### AVAILABLE DATA
*** Block opens ***
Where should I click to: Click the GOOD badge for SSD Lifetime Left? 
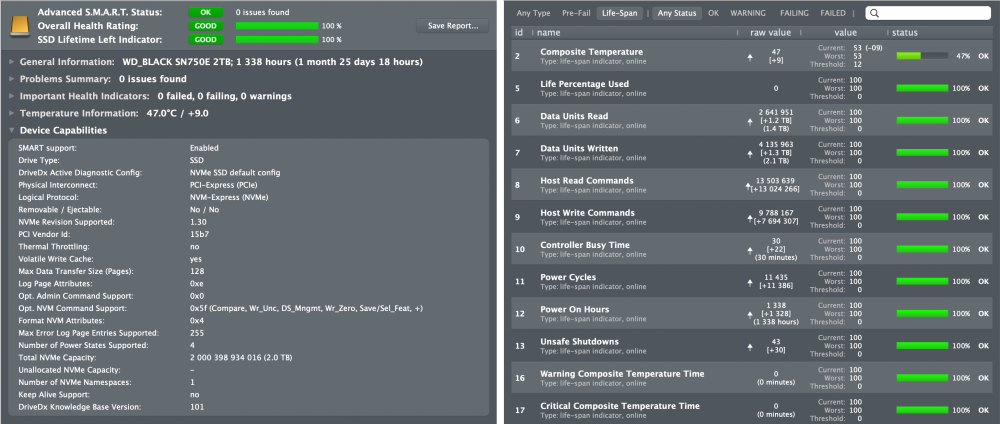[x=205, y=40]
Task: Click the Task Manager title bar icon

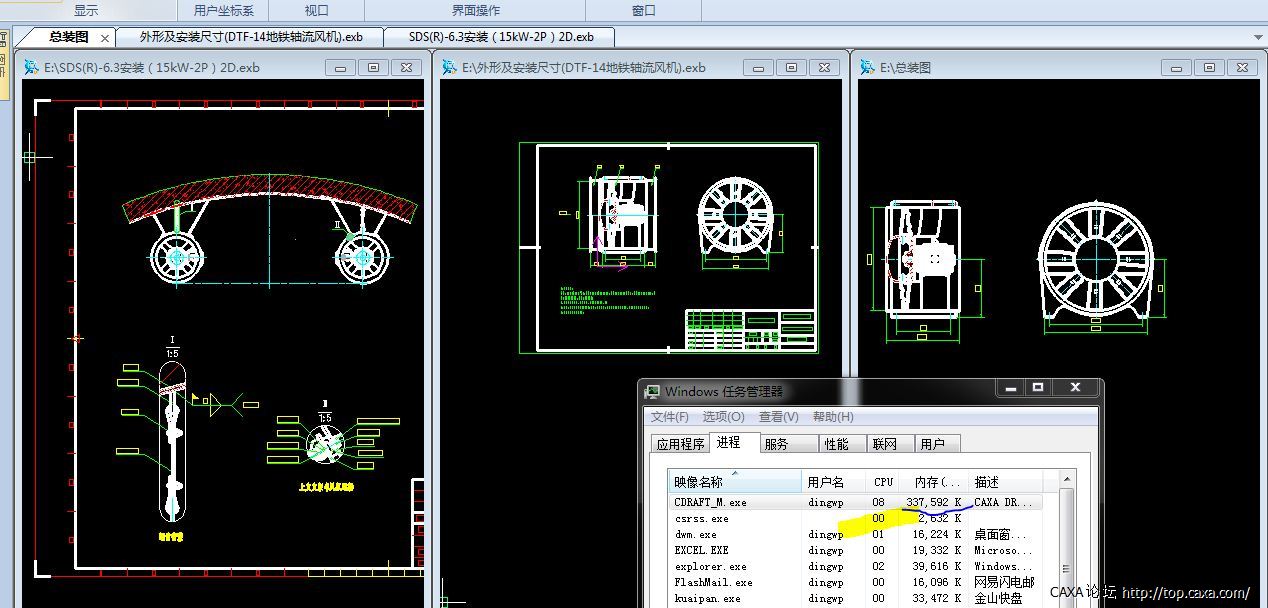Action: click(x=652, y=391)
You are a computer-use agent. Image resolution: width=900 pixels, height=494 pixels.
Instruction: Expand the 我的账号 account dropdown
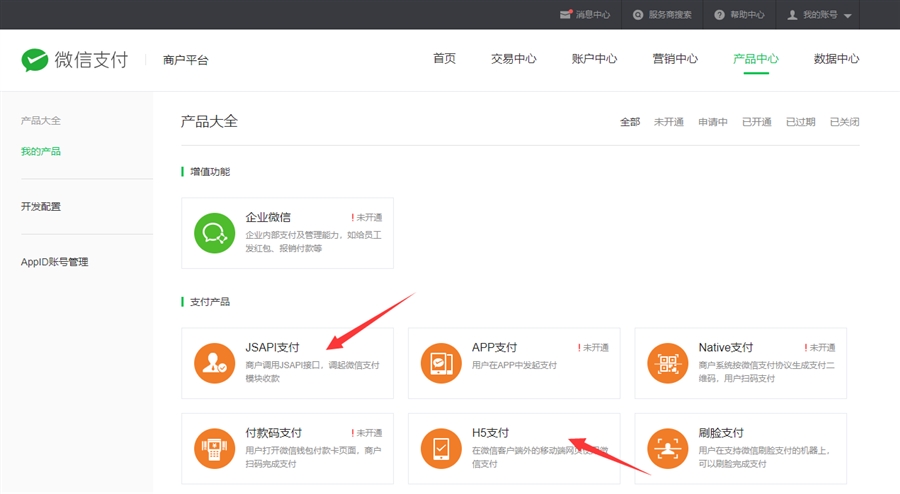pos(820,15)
*** Block closes ***
*** Block opens ***
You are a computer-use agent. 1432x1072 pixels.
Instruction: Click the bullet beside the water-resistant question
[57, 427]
*** Block closes ***
*** Block opens ***
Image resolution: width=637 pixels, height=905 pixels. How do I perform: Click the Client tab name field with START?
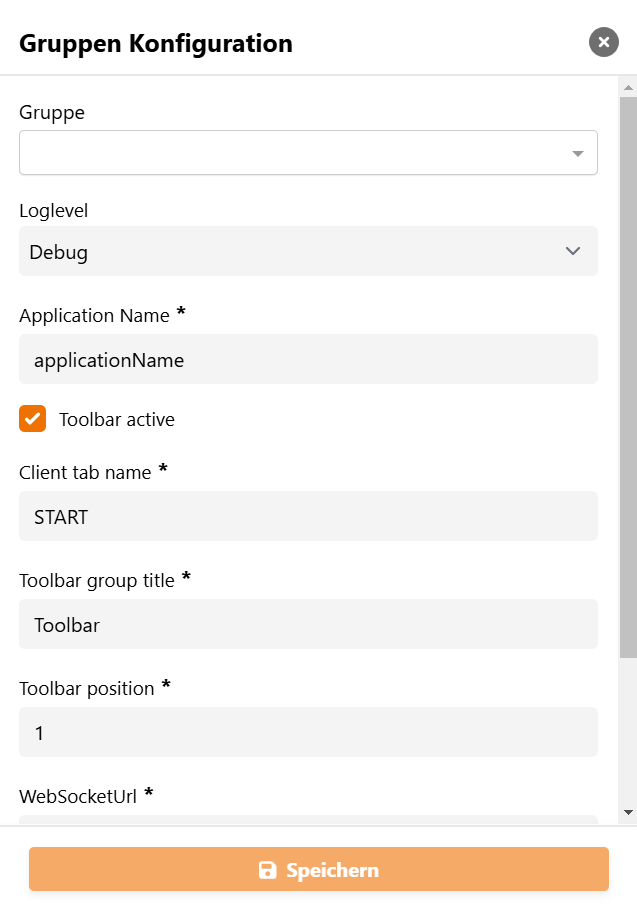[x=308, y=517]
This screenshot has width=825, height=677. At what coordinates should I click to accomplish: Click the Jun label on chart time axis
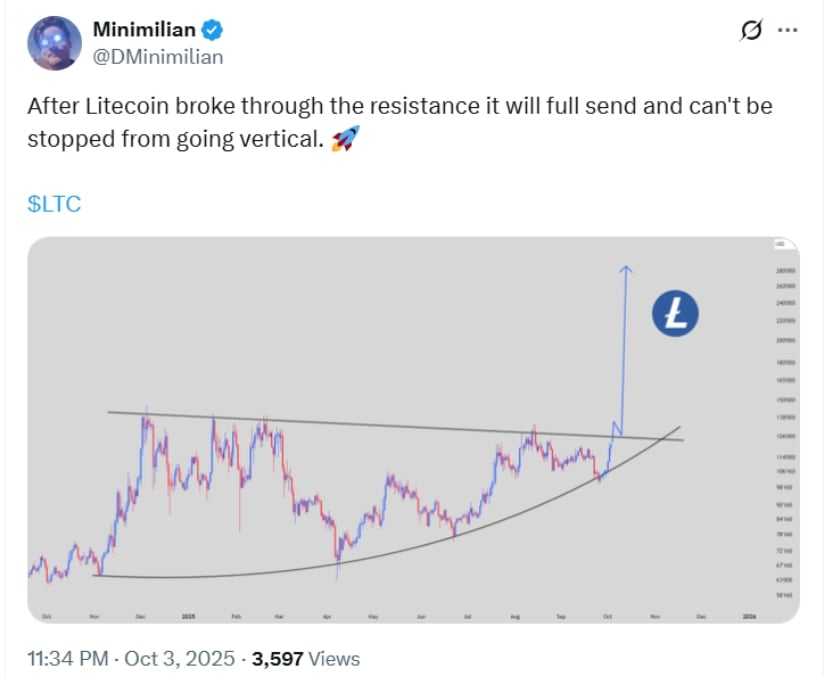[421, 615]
*** Block closes ***
### WHAT THE TASK REQUIRES
Which lines of the records contain the word "agent"? Copy each of them.

### TASK SOLUTION
You are a computer-use agent. Image resolution: width=900 pixels, height=494 pixels.
You are a computer-use agent. 1432x1072 pixels.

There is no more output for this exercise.